The relationship is an interdependent one, as a senpai requires a kōhai and vice versa, and establishes a bond determined by the date of entry into an organization. Senpai refers to the member of higher experience, hierarchy, level, or age in the organization who offers assistance, friendship, and counsel to a new or inexperienced member, known as the kōhai, who must demonstrate gratitude, respect, and occasionally personal loyalty. The kōhai defers to the senpais seniority and experience, and speaks to the senpai using honorific language. The senpai acts at the same time as a friend. This relation is similar to the interpersonal relation between tutor and tutored in Eastern culture, but differs in that the senpai and kōhai must work in the same organization.

The relation originates in Confucian teaching, as well as the morals and ethics that have arrived in Japan from ancient China and have spread throughout various aspects of Japanese philosophy.
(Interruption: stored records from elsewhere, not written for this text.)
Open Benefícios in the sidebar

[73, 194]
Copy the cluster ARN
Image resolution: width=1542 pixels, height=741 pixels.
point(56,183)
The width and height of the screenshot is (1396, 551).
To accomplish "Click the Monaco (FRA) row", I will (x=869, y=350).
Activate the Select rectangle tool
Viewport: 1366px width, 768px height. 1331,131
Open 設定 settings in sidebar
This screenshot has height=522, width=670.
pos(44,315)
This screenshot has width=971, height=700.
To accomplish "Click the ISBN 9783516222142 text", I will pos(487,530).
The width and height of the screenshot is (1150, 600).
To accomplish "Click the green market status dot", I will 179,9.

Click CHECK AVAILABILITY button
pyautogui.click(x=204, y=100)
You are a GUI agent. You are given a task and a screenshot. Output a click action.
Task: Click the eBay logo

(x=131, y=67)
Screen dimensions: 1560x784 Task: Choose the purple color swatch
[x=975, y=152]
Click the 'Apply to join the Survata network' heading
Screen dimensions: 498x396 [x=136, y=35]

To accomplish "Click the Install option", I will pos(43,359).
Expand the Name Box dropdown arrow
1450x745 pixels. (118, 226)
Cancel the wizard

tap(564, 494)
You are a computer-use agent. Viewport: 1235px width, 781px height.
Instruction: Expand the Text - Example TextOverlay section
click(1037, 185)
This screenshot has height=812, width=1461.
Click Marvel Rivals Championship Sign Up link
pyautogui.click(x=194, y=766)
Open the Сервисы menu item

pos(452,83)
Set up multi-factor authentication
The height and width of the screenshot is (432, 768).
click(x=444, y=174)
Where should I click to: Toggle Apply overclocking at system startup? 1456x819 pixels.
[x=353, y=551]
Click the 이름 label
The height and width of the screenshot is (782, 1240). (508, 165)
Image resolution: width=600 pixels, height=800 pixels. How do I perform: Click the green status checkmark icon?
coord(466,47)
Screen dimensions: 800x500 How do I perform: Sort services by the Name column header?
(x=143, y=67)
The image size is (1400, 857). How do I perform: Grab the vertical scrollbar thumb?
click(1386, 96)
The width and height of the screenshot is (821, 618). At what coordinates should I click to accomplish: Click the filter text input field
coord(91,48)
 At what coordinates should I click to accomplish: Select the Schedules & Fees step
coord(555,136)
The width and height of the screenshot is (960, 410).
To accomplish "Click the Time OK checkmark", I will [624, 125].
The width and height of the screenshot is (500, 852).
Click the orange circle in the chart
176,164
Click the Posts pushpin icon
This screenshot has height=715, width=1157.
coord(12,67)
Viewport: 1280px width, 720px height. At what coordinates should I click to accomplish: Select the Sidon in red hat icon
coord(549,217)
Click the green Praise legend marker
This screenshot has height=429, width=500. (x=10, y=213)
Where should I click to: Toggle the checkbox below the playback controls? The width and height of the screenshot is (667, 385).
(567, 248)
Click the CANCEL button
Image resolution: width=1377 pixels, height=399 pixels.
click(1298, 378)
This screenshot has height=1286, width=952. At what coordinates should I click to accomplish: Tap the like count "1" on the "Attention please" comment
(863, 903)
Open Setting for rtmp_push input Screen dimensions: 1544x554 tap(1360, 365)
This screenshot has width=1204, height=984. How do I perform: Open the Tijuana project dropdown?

The senpai–kōhai relation is a vertical hierarchy (like a father–son relation) that emphasizes respect for authority, for the chain of command, and for one's elders, eliminating all forms of internal competition and reinforcing the unity of the organization.

Over time this mechanism has allowed the transfer of experience and knowledge, as well as the expansion of acquaintances and the building of institutional memory. It also allows the development of beneficial experiences between both, as the kōhai benefits from the senpais knowledge and the senpai learns new experiences from the kōhai by way of developing a sense of responsibility. This comradeship does not imply friendship; a senpai and kōhai may become friends, but such is not an expectation.

The Korean terms seonbae and hubae are written with the same Chinese characters and indicate a similar senior–junior relationship. Both the Japanese and Korean terms are based on the Chinese honorifics xianbei (先輩/先辈) and houbei (後輩/后辈), written in the same Chinese characters.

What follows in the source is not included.